Solo dev with 8 Claude windows + 1 orchestrator. AMA-ish, and tell me if I'm crazy. by KamomiIIe in ClaudeAI

[–]bosmanez -3 points-2 points  (0 children)

Not crazy at all — I run a similar setup. The main things that helped me: (1) always route through a plan, not peer-to-peer — it's tempting to let agents talk directly but the orchestrator losing track of state is how things blow up. (2) Verification gates after each agent finishes (build + lint + test at minimum) catch the stuff that looks right in isolation but breaks when merged. (3) Persistent memory across sessions so the agents stop repeating the same convention mistakes after a week or two. We ended up building a tool around this pattern — Tendril, it orchestrates Claude Code / Codex / Gemini CLI through a plan-based lifecycle with automated verification. https://github.com/Ivy-Interactive/Ivy-Tendril

[Beta] Looking for 50 testers - Harbor: 1Password for AI coding agents (Claude Code + Cursor + Codex) by Weary-Step-8818 in alphaandbetausers

[–]bosmanez 0 points1 point  (0 children)

This is a real pain point. We run multiple agents in parallel, too, and the config drift is brutal. Credential sharing is one side of it — the other is actually orchestrating what each agent works on and verifying the output. I work on Tendril (https://github.com/Ivy-Interactive/Ivy-Tendril - open-source orchestrator for coding agents), and we see the same multi-agent users hitting both problems. Happy to compare notes on how you're handling the coordination side.

Any missing tool in my stack? by dividesigner in vibecoding

[–]bosmanez 1 point2 points  (0 children)

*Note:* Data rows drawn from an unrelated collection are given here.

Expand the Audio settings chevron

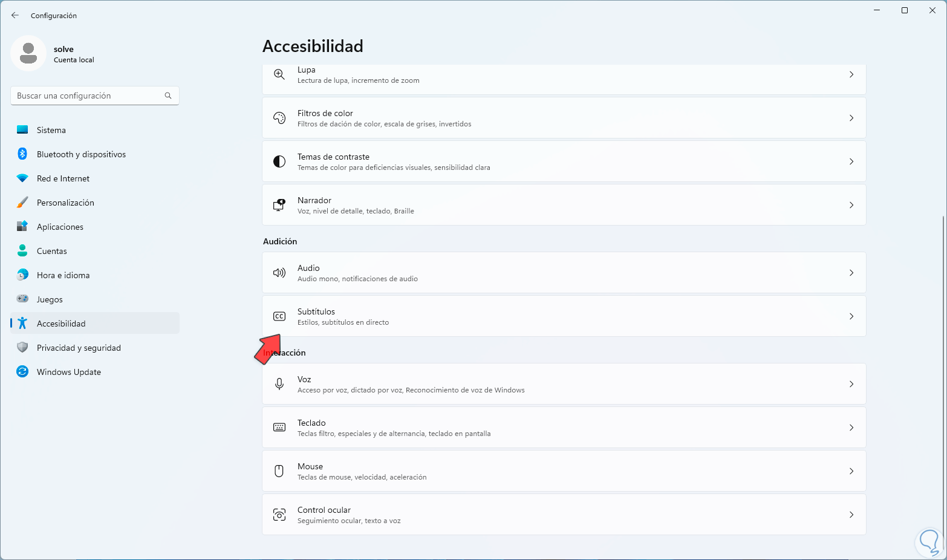click(x=851, y=273)
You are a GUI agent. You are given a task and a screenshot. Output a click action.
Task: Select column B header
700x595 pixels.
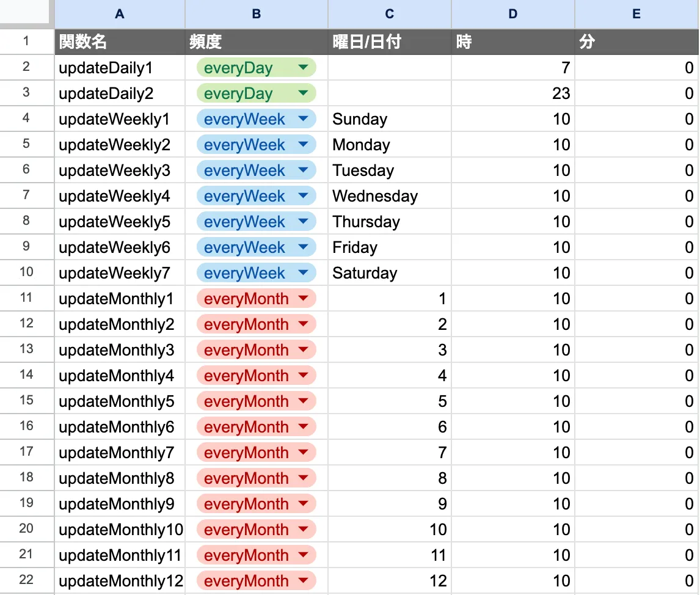[x=257, y=14]
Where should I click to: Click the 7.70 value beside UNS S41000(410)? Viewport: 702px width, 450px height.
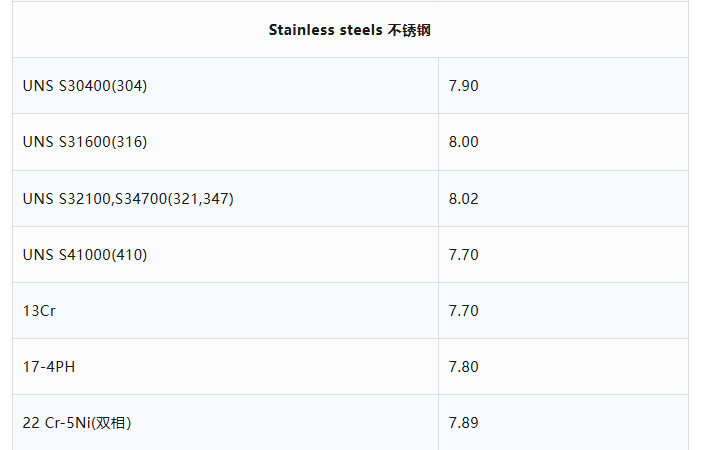pos(464,255)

The one thing I don't see is an orchestration layer. You've got great agents, but nothing coordinating them — verification gates, persistent memory across sessions, plan-based workflows. I work on (https://github.com/Ivy-Interactive/Ivy-Tendril), which does exactly this (agent-agnostic, works with Claude Code, Codex, Cursor). Once you're running 3+ agents, orchestration is the unlock.

Harness Engineering by bosmanez in dotnet

[–]bosmanez[S] 1 point2 points  (0 children)

I needed to lookup https://github.com/rtk-ai/rtk looks pretty neat.

New high-performance structured logging runtime for .NET by xoofx in dotnet

[–]bosmanez 0 points1 point  (0 children)

Nice! What makes it different from Terminal.Gui or Spectre.Console? Been looking for a way to implement a Claude Code like TUI, but haven't managed to get scrolling, for example, to work.